I’ve always been intrigued by (OK obsessed with) nature. Stick me next to a window and you’ll find me staring outside, looking for signs of wildlife. Come spring, you’ll find me kneeling on the sidewalk next to every snail and slug I see, trying to get the perfect picture. When I worked at a Wildlife Rehabilitation Center, a spider made a web on the light in my office and we named him Stanley and fed him mealworms meant for the baby birds. When I moved to the PNW and discovered that a thing called tidepooling was just 15 minutes away at the beach, I was delighted to spend as much time as possible in the summer digging through shallow pools and tipping over rocks to discover all manner of sea creatures. My favorites are hermit crabs and sea stars.
As I suspected, Nature Obscura: A City’s Hidden Natural World was right up my alley. Author Kelly Brenner, a writer, photographer, and naturalist living in Seattle, explores the minutiae of nature in her city and takes us along for the ride. From creatures you can only spot with a microscope, like the tardigrade or “water bear,” to following murders of crows as they fly to their roost, we get to learn about the often overlooked creatures that inhabit not just urban landscapes but sometimes our very own homes.
When I picked up this book, I was excited because A) Brenner is in Seattle, so I’d be reading about familiar places, sometimes places I’ve even gone to look for similar creatures and B) NATURE, and I was not disappointed. Brenner explores nearby Seattle parks and beaches, and I greatly enjoyed reading about some of my favorite creatures like the crow and moon snail. I’m much more of an animal person than a plant person (I don’t know that I’ve ever kept a plant alive for more than a couple of weeks), but I loved Brenner’s voice so much that I even enjoyed learning about the plant life she was exploring.

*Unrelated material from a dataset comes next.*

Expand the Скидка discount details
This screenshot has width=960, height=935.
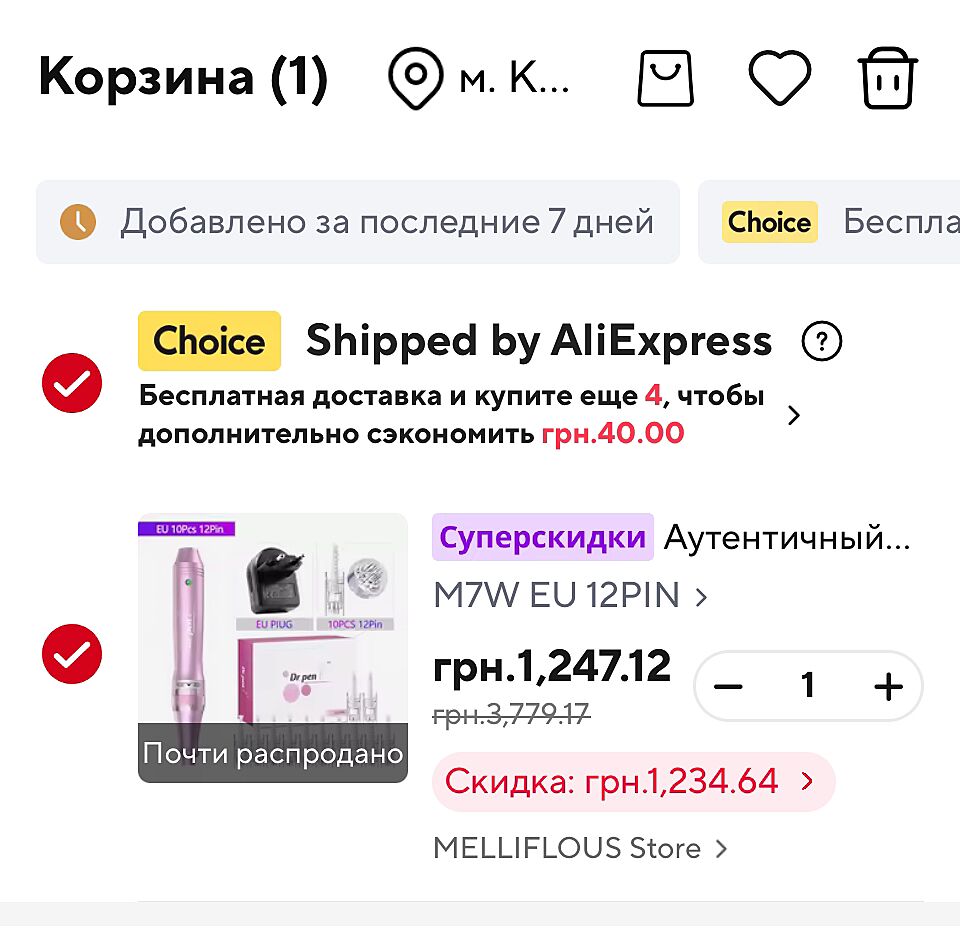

I had been expecting an explanation of how humans affected the landscape around Seattle – the process of digging tunnels obviously left a mark on area wildlife – but I had no idea Lake Washington was basically a cesspool in the 1960s, and in fact one of my favorite birding spots used to be an actual landfill. I was just there a few weeks ago to look for weird ducks (my favorite pastime in the winter) and it’s amazing to think that the paths we walked to view buffleheads and shovelers and grebes and cormorants and SWANS were once covered with layers of garbage. THE MORE YOU KNOW.
Anyway, if you like exploring nature, gross things, and/or Seattle, pick this up.